**INSTRUCTIONS FOR THE TASK**
The copy must run from the line containing "Given: Open the globe language selector icon" through the final line of the records, both included, exactly as written. It should contain no pictures.
>>>>
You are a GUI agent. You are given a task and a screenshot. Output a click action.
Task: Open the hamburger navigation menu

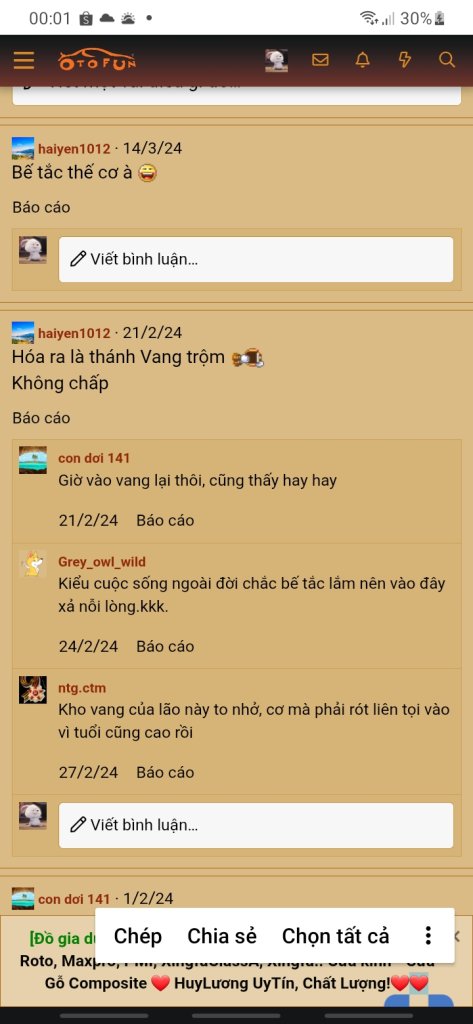tap(24, 61)
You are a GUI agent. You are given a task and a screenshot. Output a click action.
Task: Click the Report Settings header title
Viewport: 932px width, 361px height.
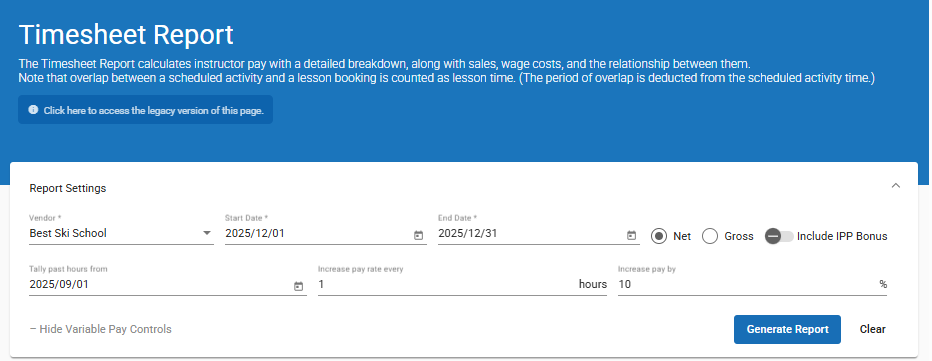click(68, 188)
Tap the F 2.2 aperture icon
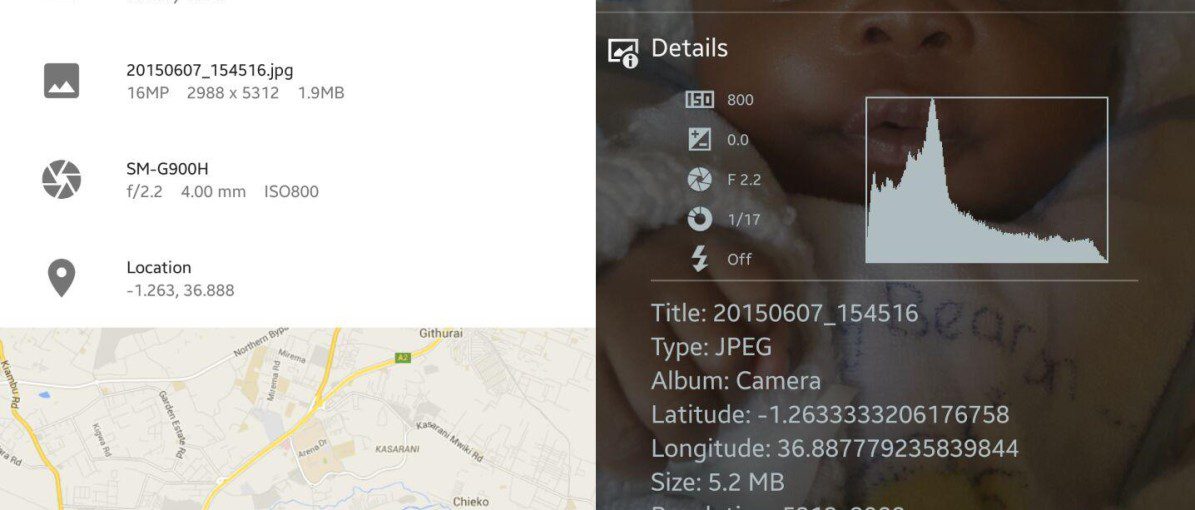The width and height of the screenshot is (1195, 510). [x=699, y=179]
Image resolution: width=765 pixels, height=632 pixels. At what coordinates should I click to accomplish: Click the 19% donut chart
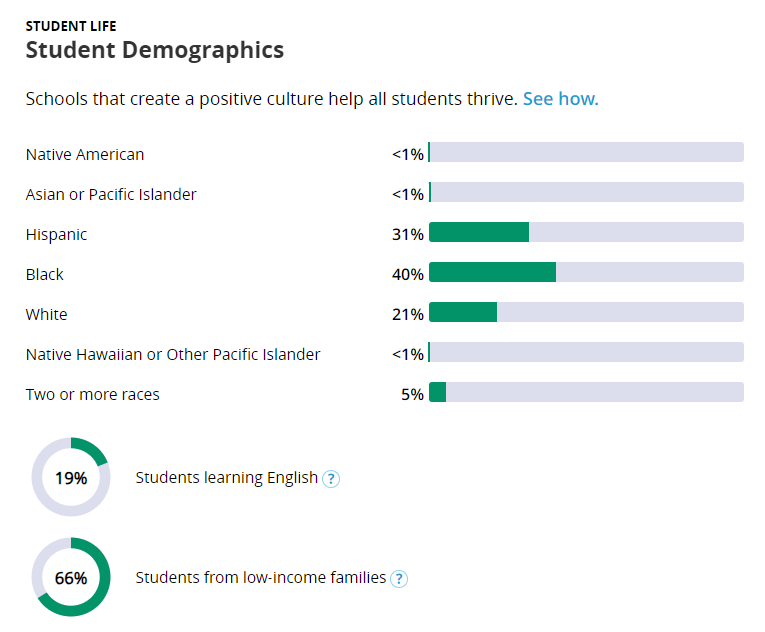70,477
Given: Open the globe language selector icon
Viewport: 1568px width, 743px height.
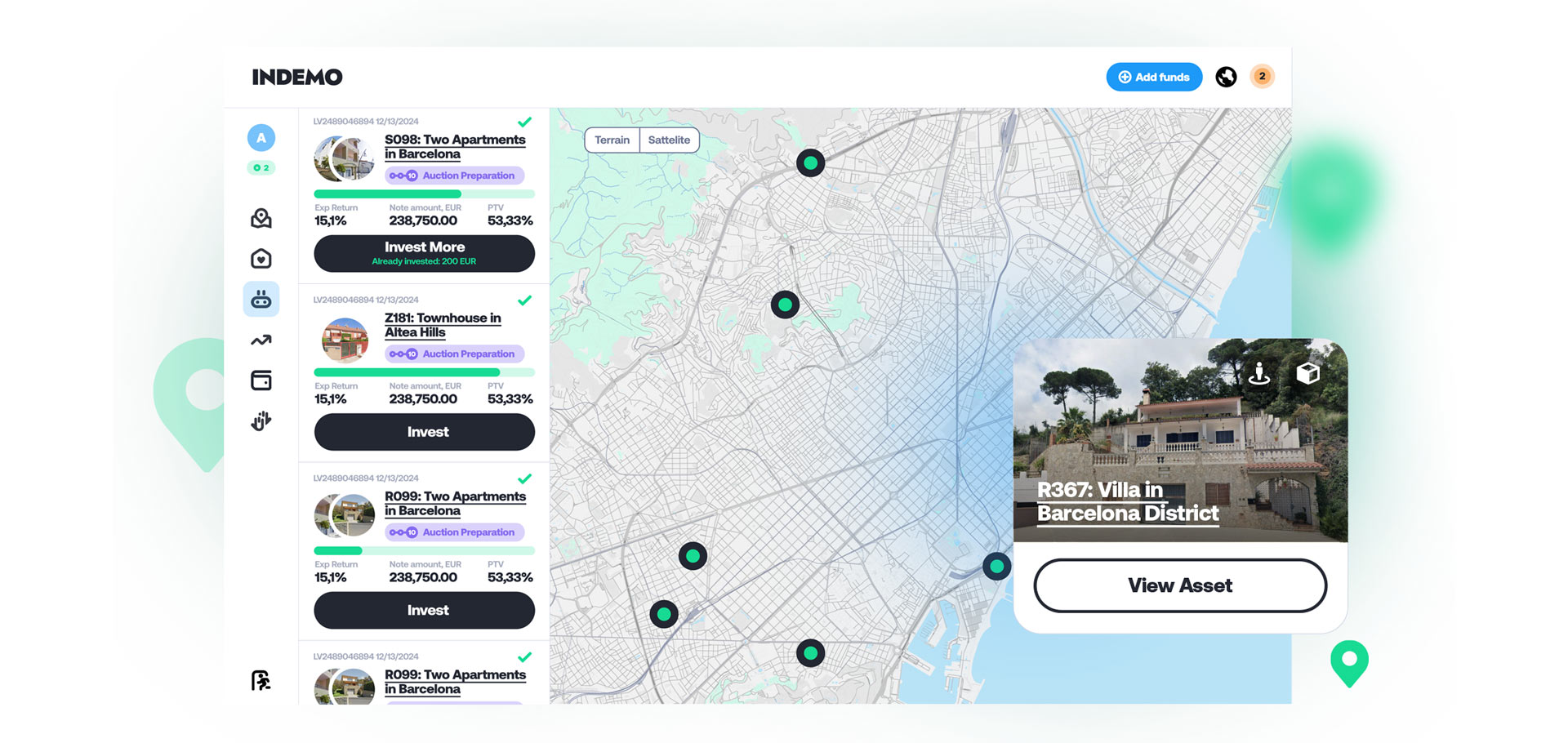Looking at the screenshot, I should 1226,77.
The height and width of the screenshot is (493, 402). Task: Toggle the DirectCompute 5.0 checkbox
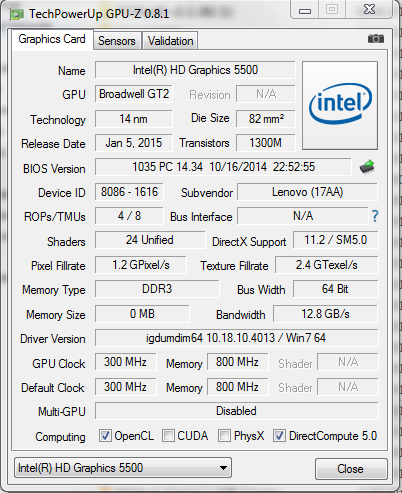point(279,436)
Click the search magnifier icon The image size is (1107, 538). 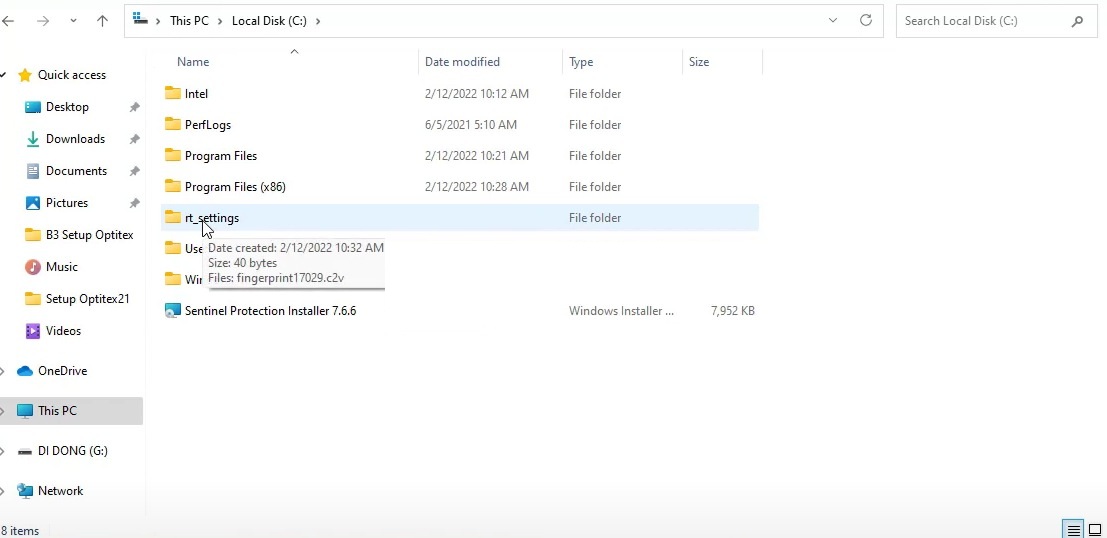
<<<<
**TASK SOLUTION**
Given: Open the globe language selector icon
Viewport: 1568px width, 743px height.
Looking at the screenshot, I should 1226,77.
The height and width of the screenshot is (493, 402). Task: Toggle the DirectCompute 5.0 checkbox
point(279,436)
Click the search magnifier icon The image size is (1107, 538). 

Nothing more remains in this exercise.